Thoughts of dabbling in computer science and programming had crossed my mind here and there before arriving at Lewis & Clark, but I actually didn’t feel ready to declare a major when I first arrived, so I put down English as a tentative path and waited to see where my first L&C term would take me. While the English course I took that term was excellent, I also tried an introductory computer science course, and as cliche as it sounds, everything just kind of clicked. I appreciated the hands-on approach to learning, I felt comfortable around my fellow classmates, and I had an eagerness to learn more. I swapped my major to computer science and never looked back!
How do you stay connected to Lewis & Clark as an alum?
Email communication from the alumni network is always nice to receive—I enjoy reading over it and finding out what fellow alumni are up to on and off campus, and it reminds me that even if I’m still searching for my exact career path, I’m a part of something bigger than myself and there’s plenty of support and connections out there for me as an alum.
How do you describe the liberal arts?
To me, the liberal arts are about understanding that empathy and expertise both have important roles in our personal lives and career paths. Deep knowledge about one subject is a very good thing, but it’s made even better when you have a much broader knowledge base from which you can draw connections, find common ground, understand how other people may feel differently, and seek answers to the more complex questions. I also strongly believe the liberal arts are, at their core, about recognizing and celebrating diversity.
What was your favorite class? How did it expand your knowledge?
I always had a smile on my face going into my Japanese courses! I love that, over the many courses I took in the Japanese program, both Kurogi-sensei and Satomi-sensei included plenty of relevant cultural information along with the vocabulary and grammar we were learning. A little bit of folklore here, a little bit of modern Japanese food culture there—we were always learning on multiple fronts, and each class felt like a long, pleasant conversation. No matter how hectic my days were, I was always happy to attend Japanese class.
Where did you find your community on campus?
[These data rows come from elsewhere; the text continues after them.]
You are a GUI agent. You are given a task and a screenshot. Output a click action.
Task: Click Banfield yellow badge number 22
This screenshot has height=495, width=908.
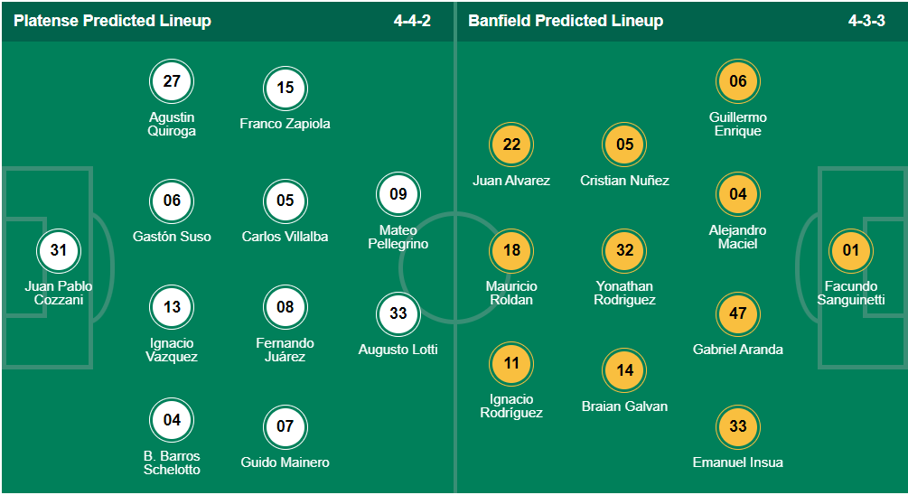tap(511, 145)
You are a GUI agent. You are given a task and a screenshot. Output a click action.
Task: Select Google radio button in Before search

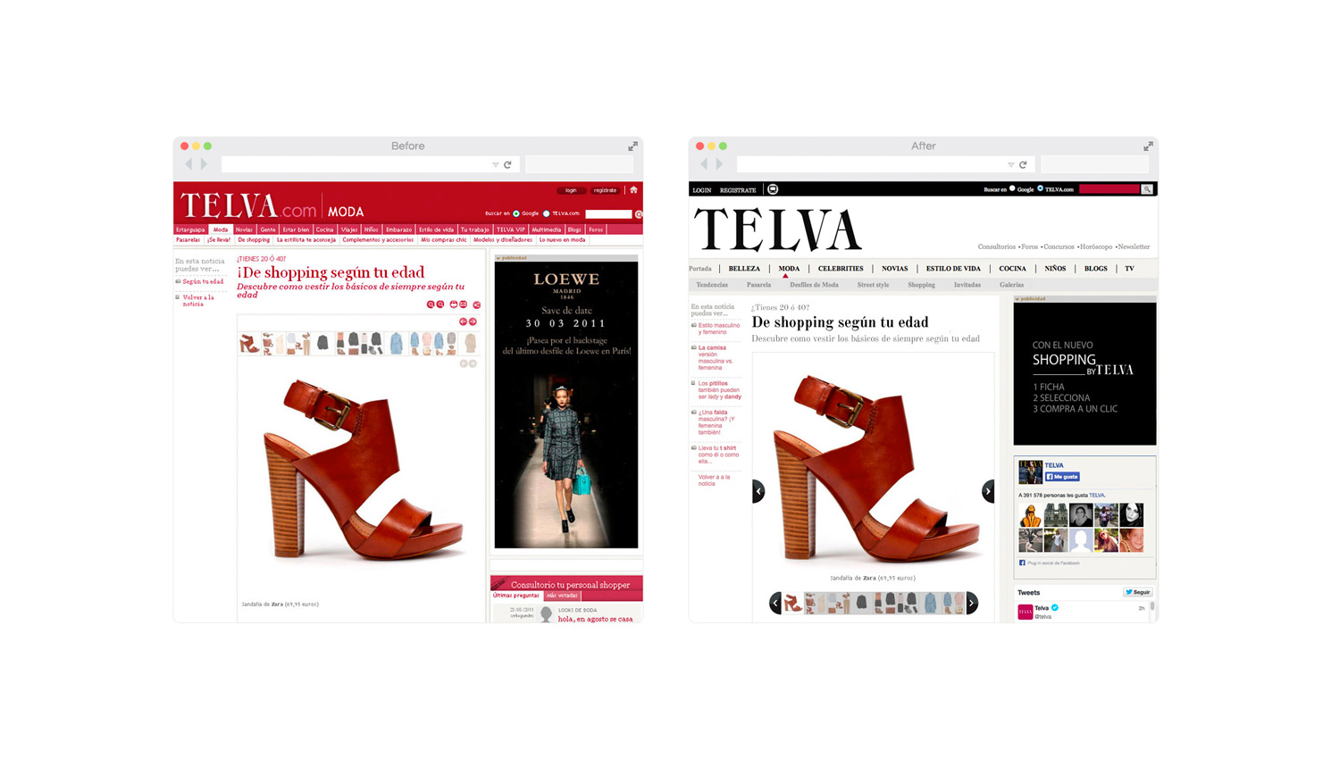tap(516, 214)
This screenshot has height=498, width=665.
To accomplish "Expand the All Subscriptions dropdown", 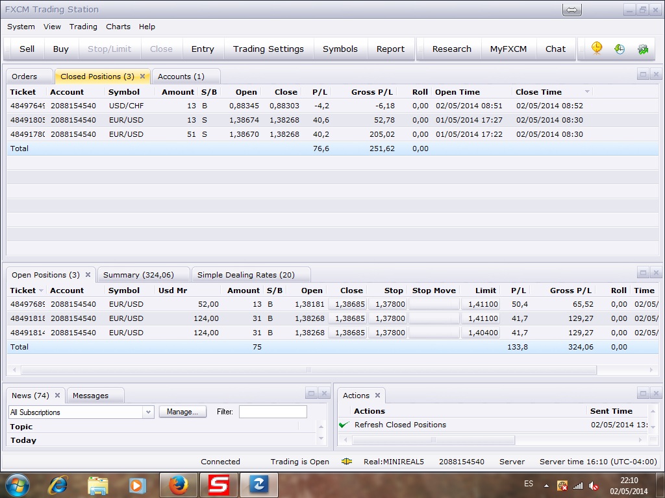I will pos(147,412).
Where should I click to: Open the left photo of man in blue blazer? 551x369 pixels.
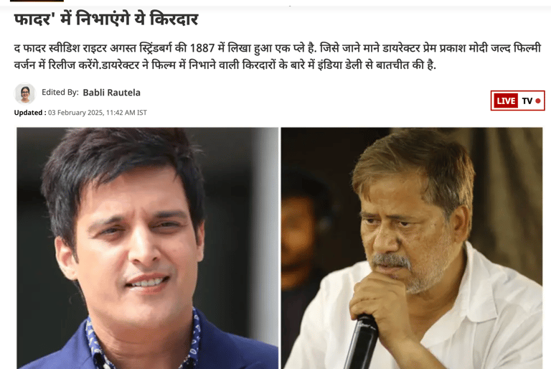[148, 248]
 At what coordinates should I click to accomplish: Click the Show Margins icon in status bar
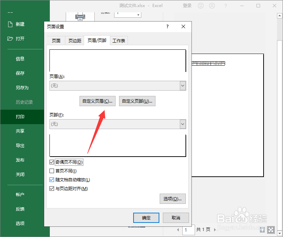pyautogui.click(x=262, y=229)
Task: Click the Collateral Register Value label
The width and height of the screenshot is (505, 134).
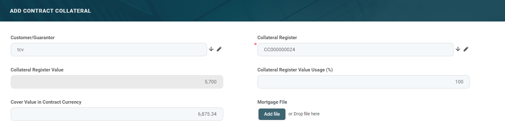Action: 37,70
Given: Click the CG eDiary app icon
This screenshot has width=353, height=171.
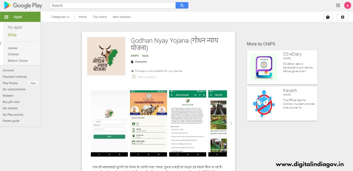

I found community within the computer science program as well as with my fellow Queer Student Union organizers—both important social spaces to me that helped me get through a lot of my tougher days at Lewis & Clark. Even as a pretty shy person, I found it easy to bond with many of the people I met in my computer science courses! My software development and algorithms courses especially put me into small groups with classmates who would rapidly become friends I felt lucky to see each day (seriously, if any of you are reading this, don’t be afraid to get in touch!!). And I really can’t overstate how important the Queer Student Union was to making me feel comfortable and welcome on campus. Getting together with fellow queer L&C students each week and planning activities together meant so much to me, and did wonders for my sense of community.